Out-Fit für die Zukunft? Dr. Kirsten Brodde gilt als eine der profiliertesten Kritikerinnen der Textilindustrie

Wer das nicht glaubt, googelt vielleicht einmal die Frage „How long the shopping buzz lasts“. Folgerichtig versteht sich der Ratgeber von Brodde und Zahn nicht als Plädoyer, viel neu zu kaufen, selbst, wenn die Dinge öko und fair sowie mit einem entsprechenden Textilsiegel versehen sind, dessen Übersicht der Guide samt Händleradressen gleich mitliefert. In einem weiteren Serviceteil werden interessante Expertinnen und Experten sowie Vereine und Organisationen für „bessere Konsumentscheidungen“, darüber hinaus spannende Dokumentationen rund ums Thema wie The True Cost – Der Preis der Mode vorgestellt.

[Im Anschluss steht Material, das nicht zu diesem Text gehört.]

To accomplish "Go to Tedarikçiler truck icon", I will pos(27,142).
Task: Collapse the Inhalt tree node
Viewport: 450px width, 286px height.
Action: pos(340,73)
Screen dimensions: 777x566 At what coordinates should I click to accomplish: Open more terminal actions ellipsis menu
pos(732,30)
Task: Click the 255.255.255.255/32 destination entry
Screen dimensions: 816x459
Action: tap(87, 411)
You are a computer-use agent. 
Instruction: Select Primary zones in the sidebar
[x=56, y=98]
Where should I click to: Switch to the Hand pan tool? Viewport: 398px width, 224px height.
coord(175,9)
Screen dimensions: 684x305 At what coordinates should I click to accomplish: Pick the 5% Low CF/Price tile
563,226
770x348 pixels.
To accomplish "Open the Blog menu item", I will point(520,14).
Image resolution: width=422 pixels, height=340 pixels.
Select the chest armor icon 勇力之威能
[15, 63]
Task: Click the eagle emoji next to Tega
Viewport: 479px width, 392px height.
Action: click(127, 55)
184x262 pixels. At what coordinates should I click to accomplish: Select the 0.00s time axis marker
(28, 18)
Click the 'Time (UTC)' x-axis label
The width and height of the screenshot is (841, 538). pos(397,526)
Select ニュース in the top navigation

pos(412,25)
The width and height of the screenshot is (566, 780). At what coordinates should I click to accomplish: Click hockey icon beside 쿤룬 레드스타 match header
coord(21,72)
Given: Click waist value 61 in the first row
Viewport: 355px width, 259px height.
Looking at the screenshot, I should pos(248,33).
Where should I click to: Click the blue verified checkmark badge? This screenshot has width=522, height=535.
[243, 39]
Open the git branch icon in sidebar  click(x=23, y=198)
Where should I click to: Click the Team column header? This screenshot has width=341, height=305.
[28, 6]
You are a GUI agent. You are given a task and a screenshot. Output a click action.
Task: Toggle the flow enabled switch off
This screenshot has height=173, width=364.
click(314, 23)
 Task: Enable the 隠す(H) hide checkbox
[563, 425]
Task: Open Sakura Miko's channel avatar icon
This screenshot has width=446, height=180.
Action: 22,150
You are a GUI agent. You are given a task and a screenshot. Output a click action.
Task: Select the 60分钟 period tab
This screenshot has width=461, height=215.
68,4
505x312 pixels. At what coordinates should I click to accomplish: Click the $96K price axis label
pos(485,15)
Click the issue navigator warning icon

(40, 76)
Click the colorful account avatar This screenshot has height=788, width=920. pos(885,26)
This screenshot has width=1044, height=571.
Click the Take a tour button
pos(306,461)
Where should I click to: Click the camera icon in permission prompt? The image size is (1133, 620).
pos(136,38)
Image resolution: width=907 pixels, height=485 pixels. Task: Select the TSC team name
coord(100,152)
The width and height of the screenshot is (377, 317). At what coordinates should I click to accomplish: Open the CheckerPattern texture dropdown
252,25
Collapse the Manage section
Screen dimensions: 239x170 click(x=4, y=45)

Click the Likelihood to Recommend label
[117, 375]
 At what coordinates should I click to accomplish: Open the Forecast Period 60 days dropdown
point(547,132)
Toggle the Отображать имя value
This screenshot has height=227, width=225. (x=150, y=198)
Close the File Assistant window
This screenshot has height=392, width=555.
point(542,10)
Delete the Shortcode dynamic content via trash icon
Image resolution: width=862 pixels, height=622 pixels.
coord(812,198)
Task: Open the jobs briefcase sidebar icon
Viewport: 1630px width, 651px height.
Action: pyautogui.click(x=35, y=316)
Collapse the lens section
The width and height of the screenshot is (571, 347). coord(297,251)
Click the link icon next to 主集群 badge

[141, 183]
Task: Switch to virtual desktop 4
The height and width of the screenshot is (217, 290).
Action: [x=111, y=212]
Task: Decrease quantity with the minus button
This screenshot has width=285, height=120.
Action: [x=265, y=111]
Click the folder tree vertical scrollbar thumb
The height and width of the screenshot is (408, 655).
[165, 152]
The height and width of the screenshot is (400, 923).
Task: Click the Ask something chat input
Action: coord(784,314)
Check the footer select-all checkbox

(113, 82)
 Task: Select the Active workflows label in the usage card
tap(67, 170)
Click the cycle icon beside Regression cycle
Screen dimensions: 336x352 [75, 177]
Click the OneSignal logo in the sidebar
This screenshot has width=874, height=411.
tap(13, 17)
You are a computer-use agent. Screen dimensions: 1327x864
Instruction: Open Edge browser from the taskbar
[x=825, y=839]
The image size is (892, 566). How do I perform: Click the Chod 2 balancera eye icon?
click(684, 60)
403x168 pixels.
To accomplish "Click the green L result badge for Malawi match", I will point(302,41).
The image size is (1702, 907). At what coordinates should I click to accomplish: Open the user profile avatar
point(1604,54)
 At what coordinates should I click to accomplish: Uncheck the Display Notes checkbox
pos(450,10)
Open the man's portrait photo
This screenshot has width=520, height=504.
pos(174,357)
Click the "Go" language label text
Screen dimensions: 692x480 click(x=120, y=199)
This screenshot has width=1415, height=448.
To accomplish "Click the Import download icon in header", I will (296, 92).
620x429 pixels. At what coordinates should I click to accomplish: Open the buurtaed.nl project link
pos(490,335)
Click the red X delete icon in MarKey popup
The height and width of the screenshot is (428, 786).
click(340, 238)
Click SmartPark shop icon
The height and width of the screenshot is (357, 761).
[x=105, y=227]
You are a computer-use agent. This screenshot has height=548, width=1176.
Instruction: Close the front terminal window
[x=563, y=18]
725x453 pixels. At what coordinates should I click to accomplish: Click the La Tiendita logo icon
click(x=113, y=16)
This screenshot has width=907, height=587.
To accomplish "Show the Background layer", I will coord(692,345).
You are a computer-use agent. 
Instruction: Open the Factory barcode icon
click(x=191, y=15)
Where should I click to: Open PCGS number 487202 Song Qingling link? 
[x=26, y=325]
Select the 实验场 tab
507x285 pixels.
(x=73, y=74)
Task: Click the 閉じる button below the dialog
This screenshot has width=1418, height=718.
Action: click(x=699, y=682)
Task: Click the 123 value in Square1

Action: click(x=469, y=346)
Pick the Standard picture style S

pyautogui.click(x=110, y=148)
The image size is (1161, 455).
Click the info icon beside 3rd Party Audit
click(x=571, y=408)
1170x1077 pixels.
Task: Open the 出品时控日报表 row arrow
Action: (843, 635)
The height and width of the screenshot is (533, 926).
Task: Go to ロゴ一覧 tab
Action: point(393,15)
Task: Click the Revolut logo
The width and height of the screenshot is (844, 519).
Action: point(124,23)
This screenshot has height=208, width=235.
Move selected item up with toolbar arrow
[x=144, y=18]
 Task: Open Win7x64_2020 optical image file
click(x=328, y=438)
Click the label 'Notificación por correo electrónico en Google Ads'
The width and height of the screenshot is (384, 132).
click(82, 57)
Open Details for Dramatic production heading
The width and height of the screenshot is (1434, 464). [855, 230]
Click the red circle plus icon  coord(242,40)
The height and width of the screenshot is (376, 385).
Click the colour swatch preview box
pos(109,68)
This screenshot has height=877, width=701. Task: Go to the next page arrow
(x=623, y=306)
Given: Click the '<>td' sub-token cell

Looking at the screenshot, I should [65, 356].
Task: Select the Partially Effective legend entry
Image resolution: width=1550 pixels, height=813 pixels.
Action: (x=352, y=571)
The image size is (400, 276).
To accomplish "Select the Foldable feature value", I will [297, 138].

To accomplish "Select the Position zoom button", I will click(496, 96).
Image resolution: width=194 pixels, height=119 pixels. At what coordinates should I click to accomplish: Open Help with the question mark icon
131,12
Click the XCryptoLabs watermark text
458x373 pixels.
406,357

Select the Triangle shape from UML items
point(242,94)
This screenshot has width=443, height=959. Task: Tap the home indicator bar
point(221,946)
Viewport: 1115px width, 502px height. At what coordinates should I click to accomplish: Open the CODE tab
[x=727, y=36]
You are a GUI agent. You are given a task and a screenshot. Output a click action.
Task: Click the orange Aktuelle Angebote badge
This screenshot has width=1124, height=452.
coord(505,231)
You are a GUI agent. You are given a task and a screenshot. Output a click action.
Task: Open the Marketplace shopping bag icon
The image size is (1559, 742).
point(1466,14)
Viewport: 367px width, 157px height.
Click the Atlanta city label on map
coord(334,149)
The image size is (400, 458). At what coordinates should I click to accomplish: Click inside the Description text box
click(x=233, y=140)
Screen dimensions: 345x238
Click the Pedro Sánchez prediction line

Kleiderschrank und Gedanken bezwingen
Kirsten Brodde appelliert an Kopf und Gefühl, um einen Wandel in Industrie und Kleiderschrank herbeizuführen. Die Expertin weiß, dass Menschen emotional überzeugt werden müssen, weil mit dem Kauf von Mode in vielen Fällen eine Sehnsucht, sich individuell auszudrücken, befriedigt werden soll. Wer sich zum Beispiel entscheidet, gebraucht einzukaufen, möchte Trend und/ oder Lebensgefühl mitunter gleich mit konsumieren.

Auch eine „Lösung“: Einfach mal nichts kaufen und standhaft bleiben

Wo und wie bekommt man also die persönliche, eigene Stellschraube für Veränderung zu fassen? Die Lektüre kann erste Antworten darauf liefern. Denn ein Recht auf billige Kleidung gibt es für Brodde schon lange nicht mehr.

Für die Möglichkeit, das Druck-PDF zum Buch vor dem Erscheinungstermin am 1. Oktober 2018 sowie als Vorbereitung auf den Vortrag zu lesen, bedanken wir uns beim oekom Verlag.